By the way, if you are in the process of establishing a brand and you hope to get a trademark, BUY EVERY VERSION OF YOUR BRAND as a url that you can find. This is staking out your territory. Don’t do something stupid like making them all point to different websites though. Just buy them so that your competition can’t. That includes .org, .net., .com., .us, .ws, .cc. .info, and everything else. If you are “Littig Manufacturing”, buy littigmanufacturing.everything and littig-manufacturing.everything. If you are really thinking long-term, consider buying littig-manufacturing-sucks.everything too!
RealNames Going Out Of Business, Shutting Down Keywords
By David McGuire
Washtech.com Staff Writer
Saturday, May 11, 2002; 9:28 AM
Other than the RealNames announcement, there was no earth-shattering news like we had last week. On the 7th, LookSmart made a grab for attention by announcing that they would be working more closely with InfoSpace, the creater of pay-per-click loaded meta search engines.

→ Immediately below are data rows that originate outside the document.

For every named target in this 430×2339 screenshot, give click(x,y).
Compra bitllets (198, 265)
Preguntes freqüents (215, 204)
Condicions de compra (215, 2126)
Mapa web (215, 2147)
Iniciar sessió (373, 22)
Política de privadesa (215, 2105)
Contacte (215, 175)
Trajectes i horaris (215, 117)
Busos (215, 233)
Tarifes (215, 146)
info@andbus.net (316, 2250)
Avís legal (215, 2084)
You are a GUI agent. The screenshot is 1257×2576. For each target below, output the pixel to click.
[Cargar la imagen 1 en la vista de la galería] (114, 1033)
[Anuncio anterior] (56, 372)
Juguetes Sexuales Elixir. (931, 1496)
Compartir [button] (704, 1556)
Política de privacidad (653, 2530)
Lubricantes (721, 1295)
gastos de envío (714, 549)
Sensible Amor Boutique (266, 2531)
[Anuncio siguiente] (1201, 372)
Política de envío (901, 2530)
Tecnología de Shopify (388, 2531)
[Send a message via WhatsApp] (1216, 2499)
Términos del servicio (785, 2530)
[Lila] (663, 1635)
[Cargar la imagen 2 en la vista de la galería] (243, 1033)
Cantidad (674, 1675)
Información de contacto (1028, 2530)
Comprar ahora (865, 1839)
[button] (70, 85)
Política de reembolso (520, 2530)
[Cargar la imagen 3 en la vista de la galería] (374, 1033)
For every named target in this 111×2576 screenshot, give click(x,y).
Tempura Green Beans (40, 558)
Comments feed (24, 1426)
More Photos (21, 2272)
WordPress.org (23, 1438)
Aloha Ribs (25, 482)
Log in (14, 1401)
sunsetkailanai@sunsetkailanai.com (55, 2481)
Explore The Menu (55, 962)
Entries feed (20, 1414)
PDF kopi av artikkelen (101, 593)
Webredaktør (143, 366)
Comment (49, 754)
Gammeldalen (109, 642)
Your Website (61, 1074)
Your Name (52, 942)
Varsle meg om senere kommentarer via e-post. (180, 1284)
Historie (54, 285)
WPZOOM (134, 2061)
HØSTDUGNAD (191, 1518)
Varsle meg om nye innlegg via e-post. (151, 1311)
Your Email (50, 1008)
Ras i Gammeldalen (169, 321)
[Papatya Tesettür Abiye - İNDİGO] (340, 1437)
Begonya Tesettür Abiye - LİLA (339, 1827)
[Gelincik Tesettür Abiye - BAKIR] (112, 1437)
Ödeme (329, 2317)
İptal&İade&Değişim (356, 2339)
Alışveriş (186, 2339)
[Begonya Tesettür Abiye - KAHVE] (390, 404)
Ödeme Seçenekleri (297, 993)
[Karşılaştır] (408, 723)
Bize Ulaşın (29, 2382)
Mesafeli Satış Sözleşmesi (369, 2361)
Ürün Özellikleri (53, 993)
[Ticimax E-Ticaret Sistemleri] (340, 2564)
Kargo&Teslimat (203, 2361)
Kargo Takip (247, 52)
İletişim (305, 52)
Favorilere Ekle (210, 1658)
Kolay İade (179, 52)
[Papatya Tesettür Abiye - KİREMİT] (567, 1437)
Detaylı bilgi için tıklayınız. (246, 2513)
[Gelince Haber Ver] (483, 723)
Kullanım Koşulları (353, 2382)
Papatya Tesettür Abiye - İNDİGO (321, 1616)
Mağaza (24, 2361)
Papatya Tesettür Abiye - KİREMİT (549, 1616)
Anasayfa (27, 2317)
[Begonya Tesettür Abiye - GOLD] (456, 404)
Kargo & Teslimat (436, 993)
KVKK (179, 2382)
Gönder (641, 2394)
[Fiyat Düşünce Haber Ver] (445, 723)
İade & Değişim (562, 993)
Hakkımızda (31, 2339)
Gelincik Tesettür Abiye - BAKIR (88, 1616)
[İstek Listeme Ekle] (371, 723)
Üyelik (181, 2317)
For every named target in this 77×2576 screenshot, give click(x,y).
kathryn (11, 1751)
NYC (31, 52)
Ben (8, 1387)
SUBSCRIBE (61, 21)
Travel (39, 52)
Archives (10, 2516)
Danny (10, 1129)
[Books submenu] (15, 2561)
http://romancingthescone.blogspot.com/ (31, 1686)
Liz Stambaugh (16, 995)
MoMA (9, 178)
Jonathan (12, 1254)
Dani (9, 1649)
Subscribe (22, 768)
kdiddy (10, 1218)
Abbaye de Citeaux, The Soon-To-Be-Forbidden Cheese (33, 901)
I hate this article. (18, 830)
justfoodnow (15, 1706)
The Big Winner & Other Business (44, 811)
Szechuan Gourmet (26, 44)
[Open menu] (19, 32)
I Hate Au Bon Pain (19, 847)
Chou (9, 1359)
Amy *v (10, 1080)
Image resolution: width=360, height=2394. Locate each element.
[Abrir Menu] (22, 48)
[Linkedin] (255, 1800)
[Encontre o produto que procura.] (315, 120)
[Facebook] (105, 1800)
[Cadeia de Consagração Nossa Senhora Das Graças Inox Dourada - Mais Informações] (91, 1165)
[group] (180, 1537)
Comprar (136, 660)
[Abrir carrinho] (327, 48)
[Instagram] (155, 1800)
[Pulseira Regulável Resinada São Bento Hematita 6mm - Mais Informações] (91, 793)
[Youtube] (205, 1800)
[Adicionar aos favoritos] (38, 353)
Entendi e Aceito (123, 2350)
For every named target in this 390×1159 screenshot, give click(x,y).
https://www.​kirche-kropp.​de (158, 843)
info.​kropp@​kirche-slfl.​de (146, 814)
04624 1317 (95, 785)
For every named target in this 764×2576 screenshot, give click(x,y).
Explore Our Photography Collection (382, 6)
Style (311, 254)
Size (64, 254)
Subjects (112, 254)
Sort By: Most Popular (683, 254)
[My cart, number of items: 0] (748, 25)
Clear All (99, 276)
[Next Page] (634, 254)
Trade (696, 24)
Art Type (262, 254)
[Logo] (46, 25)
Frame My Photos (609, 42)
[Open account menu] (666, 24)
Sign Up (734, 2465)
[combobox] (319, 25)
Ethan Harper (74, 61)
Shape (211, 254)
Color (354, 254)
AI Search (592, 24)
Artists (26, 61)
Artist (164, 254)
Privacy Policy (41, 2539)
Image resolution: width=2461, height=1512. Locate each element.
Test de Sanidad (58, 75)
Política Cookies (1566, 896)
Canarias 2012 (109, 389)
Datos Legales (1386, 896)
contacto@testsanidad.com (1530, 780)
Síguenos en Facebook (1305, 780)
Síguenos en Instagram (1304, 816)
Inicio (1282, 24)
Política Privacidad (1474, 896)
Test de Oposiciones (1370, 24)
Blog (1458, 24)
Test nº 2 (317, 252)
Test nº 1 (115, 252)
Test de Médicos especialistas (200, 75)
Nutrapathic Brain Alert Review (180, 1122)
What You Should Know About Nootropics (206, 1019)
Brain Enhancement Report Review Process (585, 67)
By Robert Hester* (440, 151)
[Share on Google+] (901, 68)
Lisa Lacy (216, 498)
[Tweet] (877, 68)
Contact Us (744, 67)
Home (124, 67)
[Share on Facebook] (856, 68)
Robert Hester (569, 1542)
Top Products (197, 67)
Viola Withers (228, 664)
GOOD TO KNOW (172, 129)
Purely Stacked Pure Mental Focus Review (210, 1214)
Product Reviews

LookSmart Broadens InfoSpace Deal
internetnews Advertising Report
May 7, 2002 | Advertising Report Archives
By Christopher Saunders
AOL also stayed in the news because of negotiations with eBay over Ad rates.
eBay, AOL renegotiate marketing pact
By Troy Wolverton
Staff Writer, CNET News.com
May 10, 2002, 11:45 AM PT
eBay has amended its marketing deal with AOL Time Warner, decreasing its future payments and making them contingent on performance.
Finally, there is a neat story from Reuters about McDonalds putting Internet terminals at their restaurants in Japan – the headine indicates Google’s progress in becomming the world’s dominant search engine (it already is the world’s most useful one). It seems that the press are starting to take notice.